= Beginning of Section =
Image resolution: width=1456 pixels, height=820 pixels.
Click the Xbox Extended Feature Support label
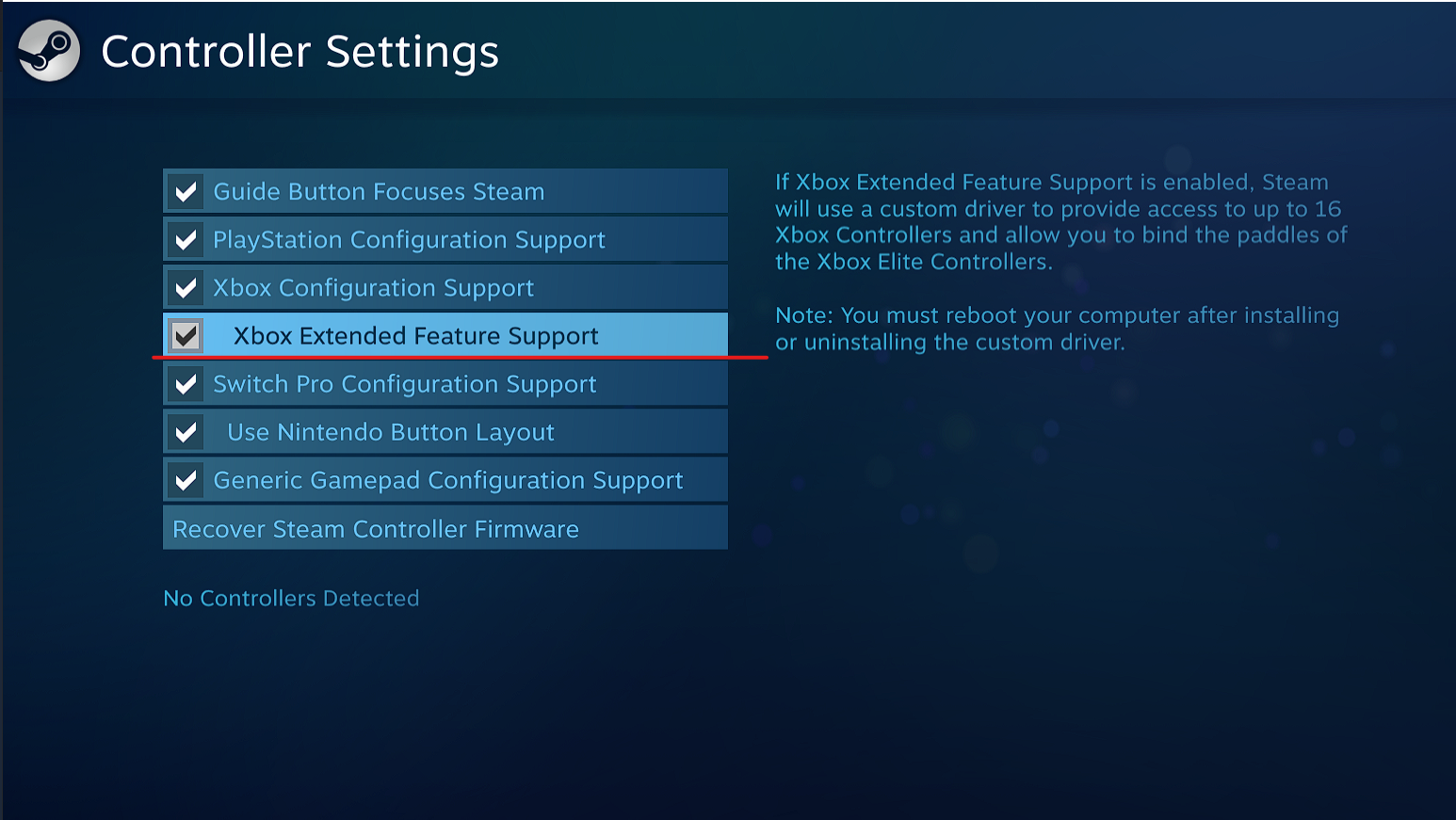pyautogui.click(x=415, y=336)
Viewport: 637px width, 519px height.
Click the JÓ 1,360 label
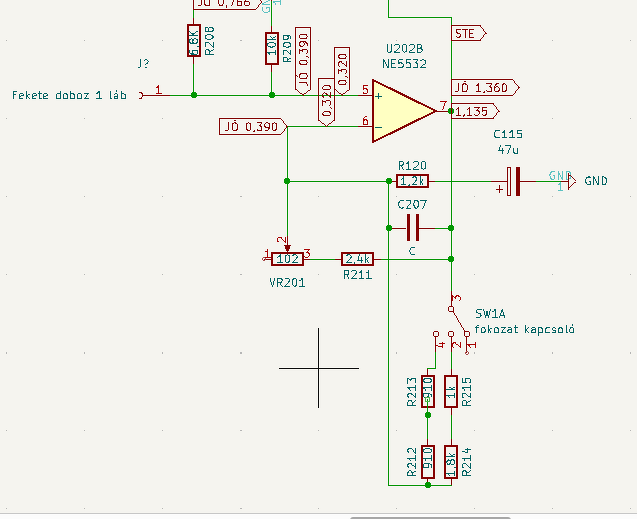(485, 88)
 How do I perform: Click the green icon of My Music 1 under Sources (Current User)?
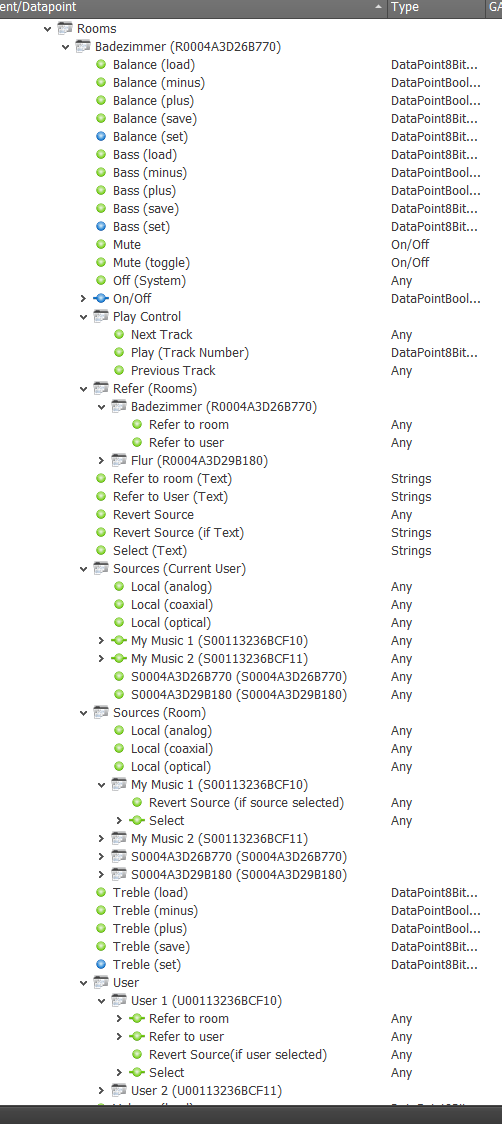pos(119,641)
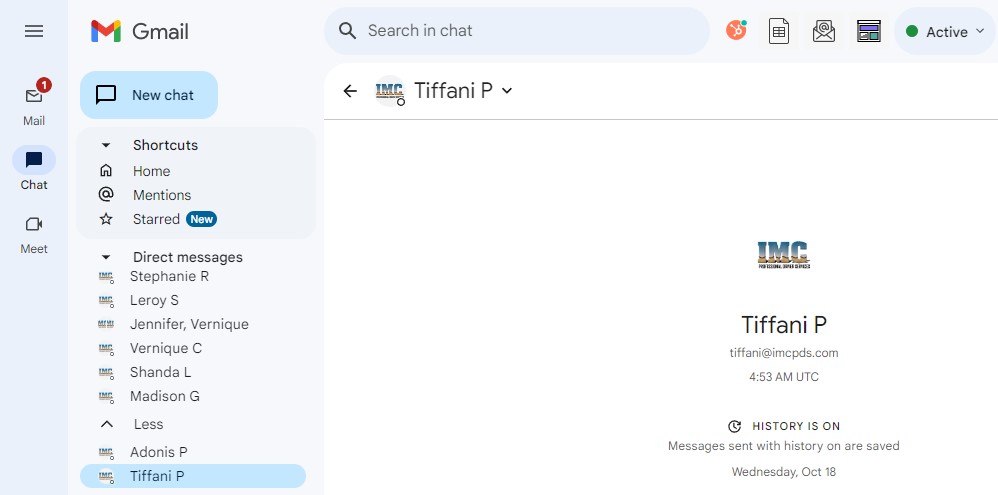Click the email envelope extension icon
998x495 pixels.
(x=824, y=31)
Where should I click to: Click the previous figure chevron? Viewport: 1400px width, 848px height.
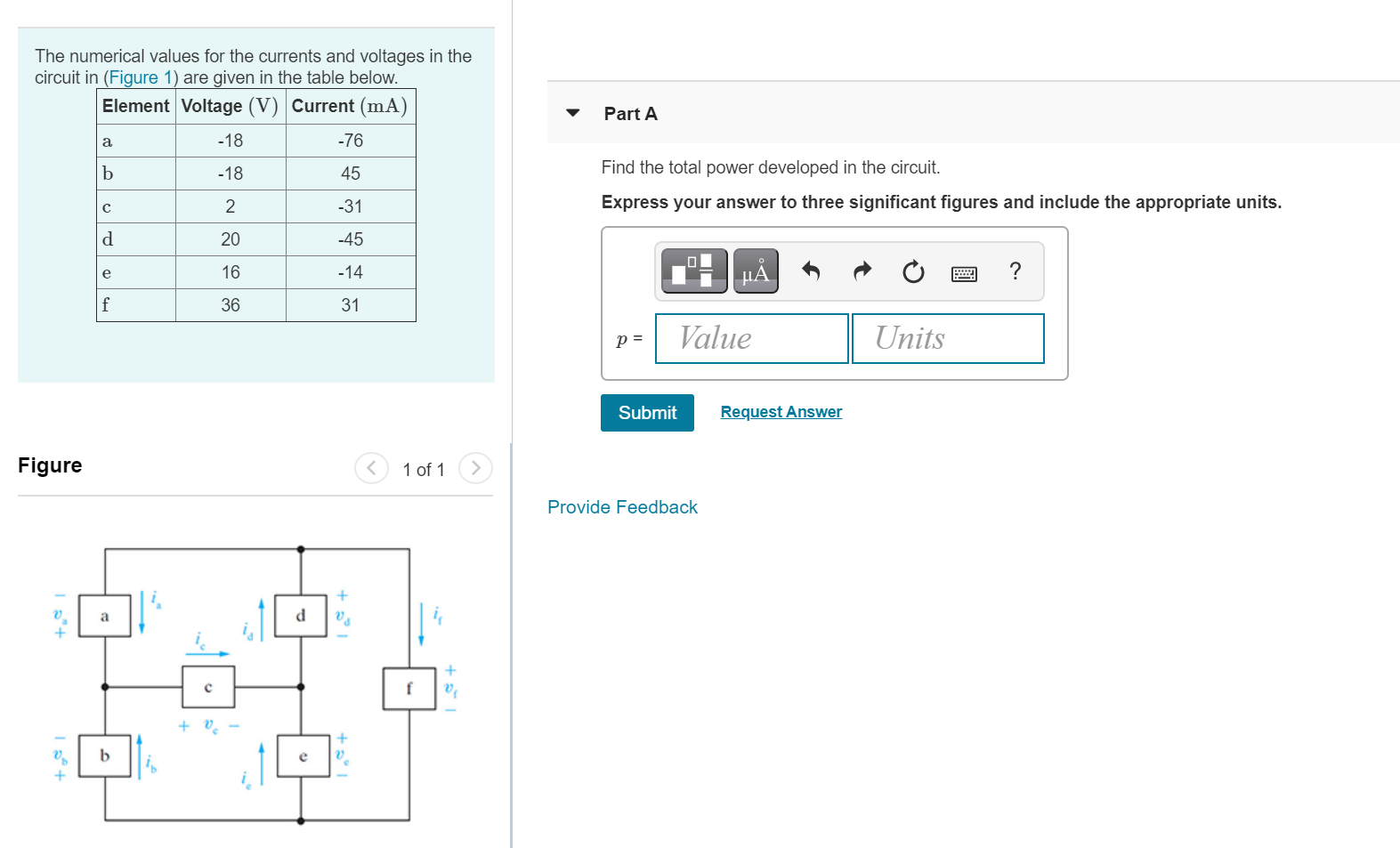(371, 468)
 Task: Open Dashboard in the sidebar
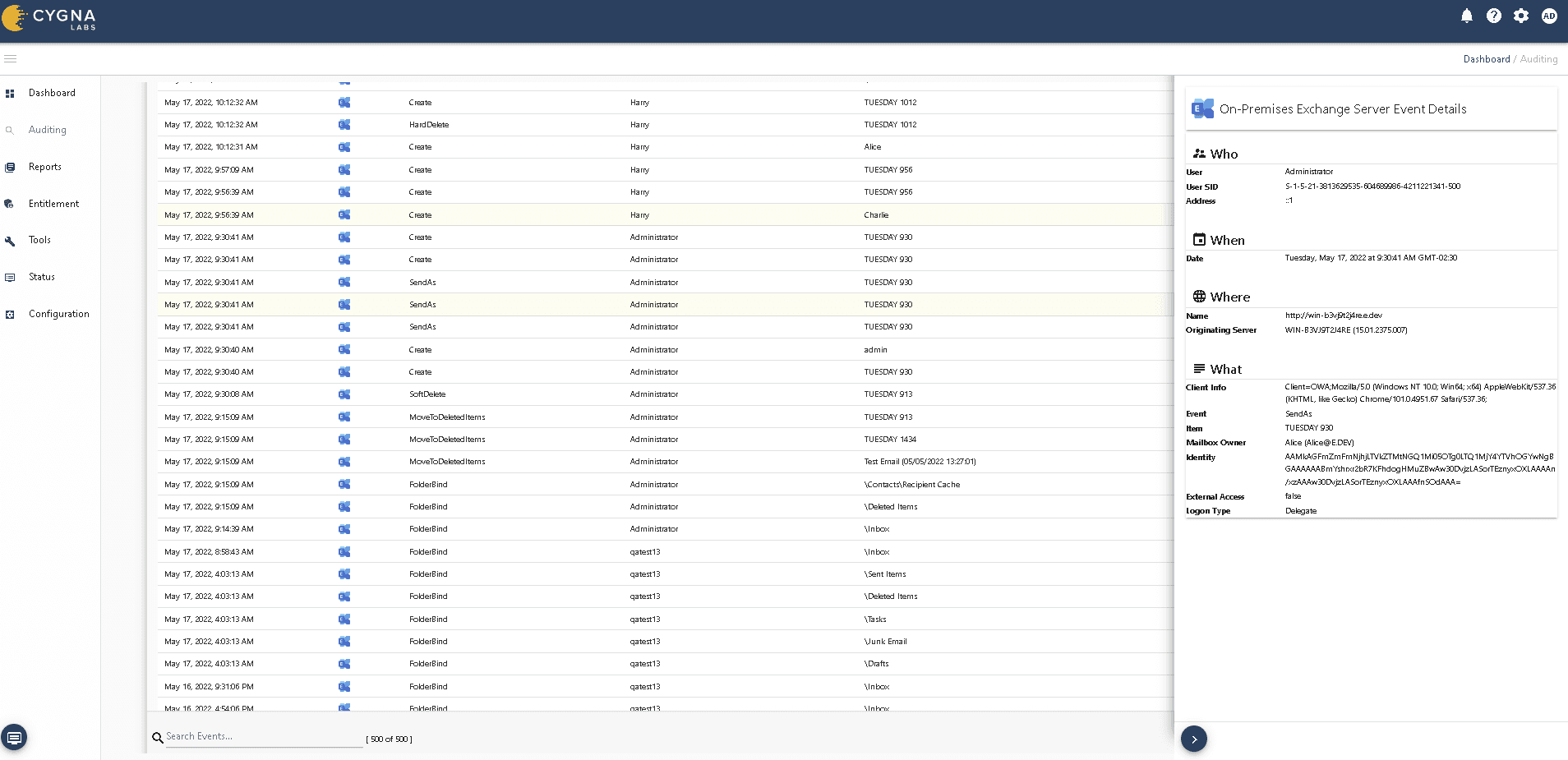[x=52, y=93]
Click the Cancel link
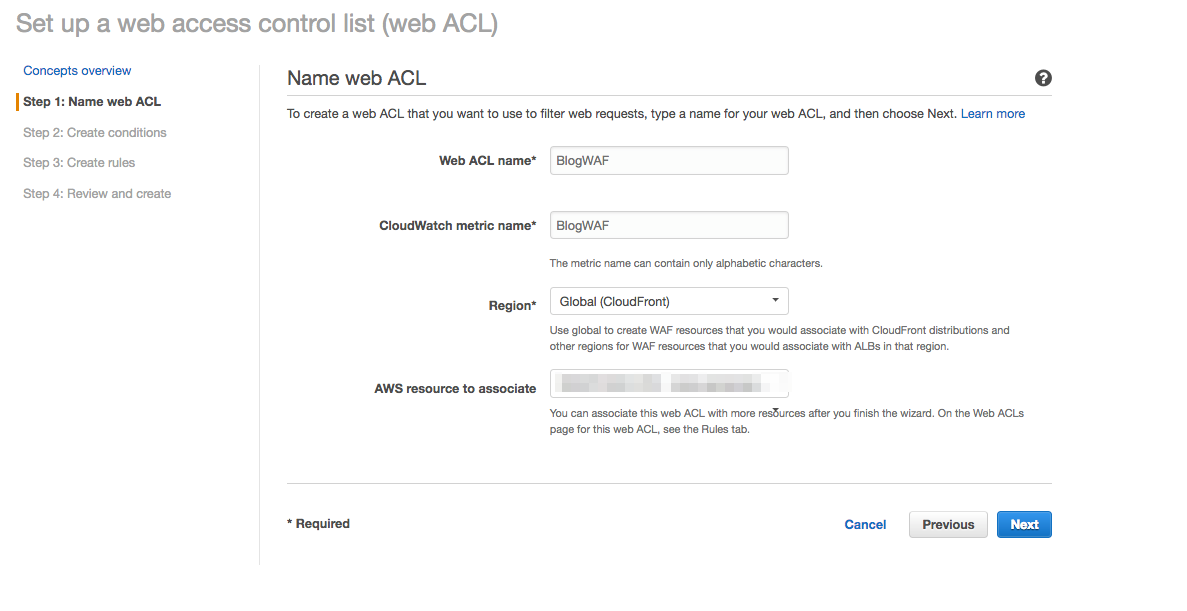This screenshot has width=1187, height=611. tap(865, 525)
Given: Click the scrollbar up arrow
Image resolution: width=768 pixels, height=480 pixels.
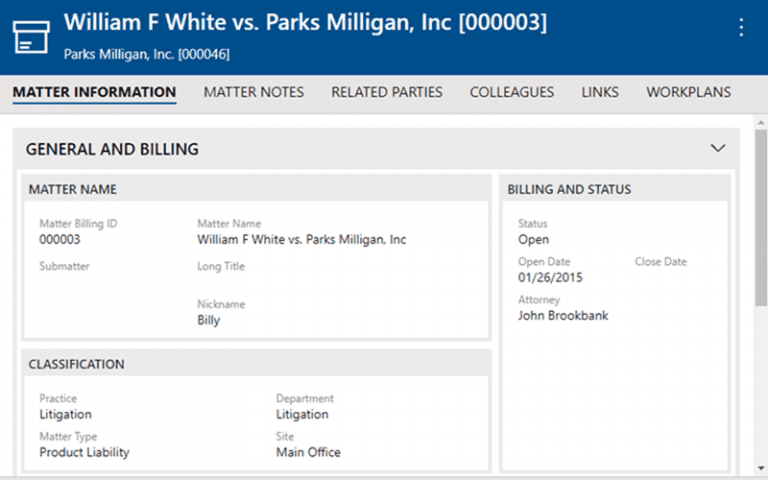Looking at the screenshot, I should click(761, 122).
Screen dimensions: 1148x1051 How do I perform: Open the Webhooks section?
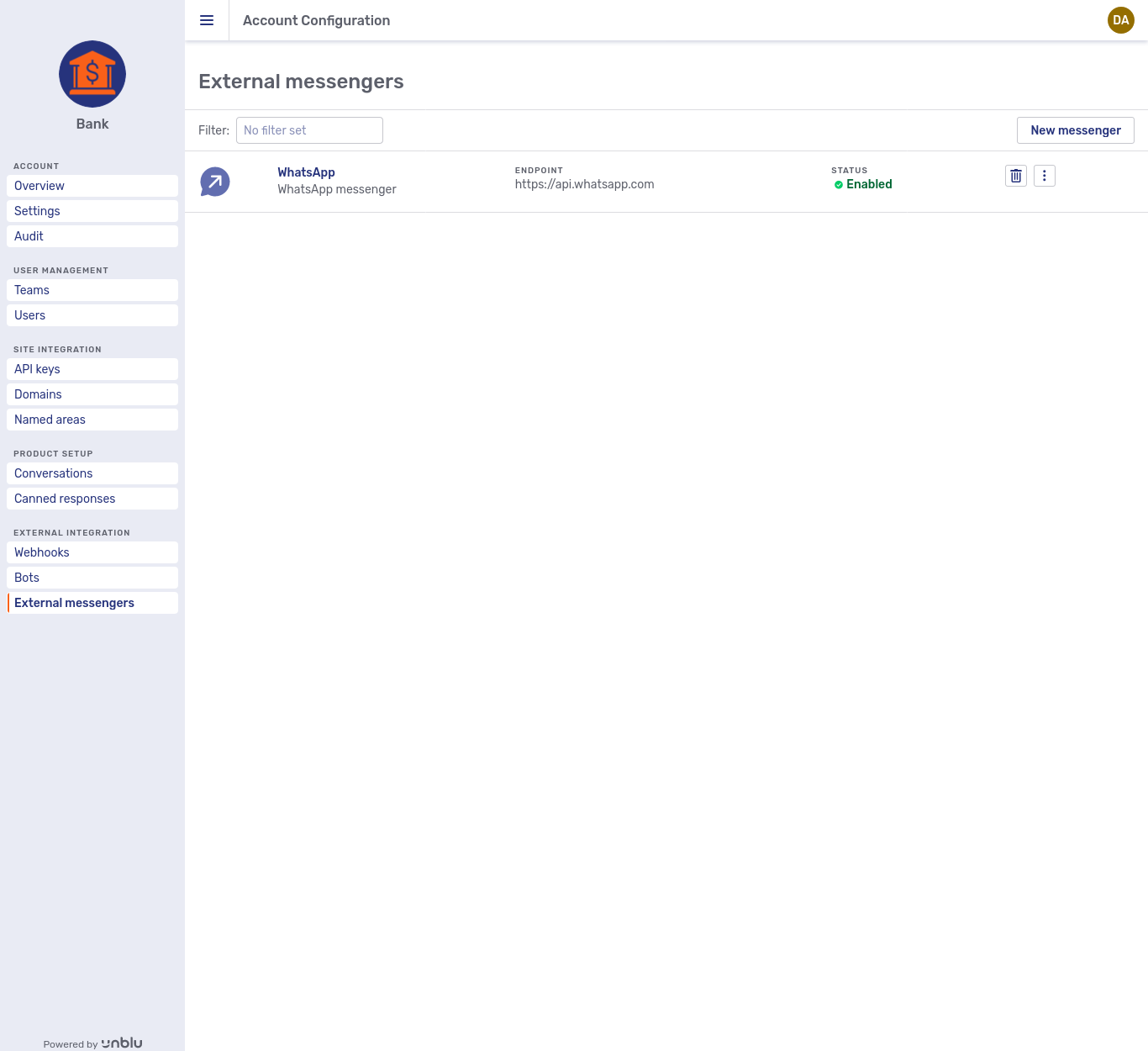[41, 552]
= End of Section =
GOAL OF THE EXERCISE - With pictures excluded, the material is to be written out exactly as given.

SOLUTION TO THE PROBLEM -
Image resolution: width=1456 pixels, height=820 pixels.
Click the Xbox Extended Feature Support label
pyautogui.click(x=415, y=336)
Viewport: 637px width, 519px height.
Click the JÓ 1,360 label
(485, 88)
 How do I perform: Click the green icon of My Music 1 under Sources (Current User)?
pos(119,641)
Click the email envelope extension icon
998x495 pixels.
(x=824, y=31)
Where should I click to: Click the previous figure chevron? Viewport: 1400px width, 848px height.
(371, 468)
 Task: Open Dashboard in the sidebar
[x=52, y=93]
Click the Cancel link
This screenshot has width=1187, height=611. tap(865, 525)
Given: Click the scrollbar up arrow
Image resolution: width=768 pixels, height=480 pixels.
Looking at the screenshot, I should click(761, 122).
Screen dimensions: 1148x1051 How do I perform: Open the Webhooks section?
[41, 552]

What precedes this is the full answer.